Clinical Presentation, Treatment, and Complications of Malignant Hyperthermia in North America from 1987 to 2006

BACKGROUND: We analyzed cases of malignant hyperthermia (MH) reported to the North American MH Registry for clinical characteristics, treatment, and complications. METHODS: Our inclusion criteria were as follows: AMRA (adverse metabolic/musculoskeletal reaction to anesthesia) reports between January 1, 1987 and December 31, 2006; “very likely” or “almost certain” MH as ranked by the clinical grading scale; United States or Canadian location; and more than one anesthetic drug given. An exclusion criterion was pathology other than MH; for complication analysis, patients with unknown status or minor complications attributable to dantrolene were excluded. Wilcoxon rank sum and Pearson exact &khgr;2 tests were applied. A multivariable model of the risk of complications from MH was created through stepwise selection with fit judged by the Hosmer-Lemeshow statistic. RESULTS: Young males (74.8%) dominated in 286 episodes.
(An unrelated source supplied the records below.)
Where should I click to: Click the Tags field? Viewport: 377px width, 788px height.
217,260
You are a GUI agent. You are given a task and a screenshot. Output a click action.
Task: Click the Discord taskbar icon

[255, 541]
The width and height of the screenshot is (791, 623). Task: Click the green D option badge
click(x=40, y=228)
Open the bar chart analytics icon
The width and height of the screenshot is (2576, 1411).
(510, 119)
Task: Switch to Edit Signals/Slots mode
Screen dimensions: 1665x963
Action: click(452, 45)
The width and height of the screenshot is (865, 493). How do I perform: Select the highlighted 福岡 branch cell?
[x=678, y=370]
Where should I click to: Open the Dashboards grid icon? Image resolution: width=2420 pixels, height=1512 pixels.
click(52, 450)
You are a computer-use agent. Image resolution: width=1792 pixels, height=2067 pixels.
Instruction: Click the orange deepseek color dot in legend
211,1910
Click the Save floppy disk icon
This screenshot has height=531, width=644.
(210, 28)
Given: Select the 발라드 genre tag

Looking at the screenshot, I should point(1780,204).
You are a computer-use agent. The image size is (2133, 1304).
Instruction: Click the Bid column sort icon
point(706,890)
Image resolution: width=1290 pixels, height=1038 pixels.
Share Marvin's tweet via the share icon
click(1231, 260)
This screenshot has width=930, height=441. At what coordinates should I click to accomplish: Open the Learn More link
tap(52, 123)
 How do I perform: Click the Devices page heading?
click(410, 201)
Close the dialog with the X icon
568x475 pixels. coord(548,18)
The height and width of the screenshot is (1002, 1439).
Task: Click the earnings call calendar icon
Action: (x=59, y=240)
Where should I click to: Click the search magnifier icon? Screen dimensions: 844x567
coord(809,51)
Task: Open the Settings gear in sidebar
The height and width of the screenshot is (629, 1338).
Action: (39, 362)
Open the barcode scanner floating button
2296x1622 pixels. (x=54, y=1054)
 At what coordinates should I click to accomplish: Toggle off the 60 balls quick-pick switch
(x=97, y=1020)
A total of 6.5% had an MH family history; 77 of 152 patients with MH reported ≥2 prior unremarkable general anesthetics. In 10 cases, skin liquid crystal temperature did not trend. Frequent initial MH signs were hypercarbia, sinus tachycardia, or masseter spasm. In 63.5%, temperature abnormality (median maximum, 39.1°C) was the first to third sign. Whereas 78.6% presented with both muscular abnormalities and respiratory acidosis, only 26.0% had metabolic acidosis. The median total dantrolene dose was 5.9 mg/kg (first quartile, 3.0 mg/kg; third quartile, 10.0 mg/kg), although 22 patients received no dantrolene and survived. A total of 53.9% received bicarbonate therapy. Complications not including recrudescence, cardiac arrest, or death occurred in 63 of 181 patients (34.8%) with MH. Twenty-one experienced hematologic and/or neurologic complications with a temperature <41.6°C (human critical thermal maximum). The likelihood of any complication increased 2.9 times per 2°C increase in maximum temperature and 1.6 times per 30-minute delay in dantrolene use. CONCLUSION: Elevated temperature may be an early MH sign. Although increased temperature occurs frequently, metabolic acidosis occurs one-third as often. Accurate temperature monitoring during general anesthetics and early dantrolene administration may decrease the 35% MH morbidity rate.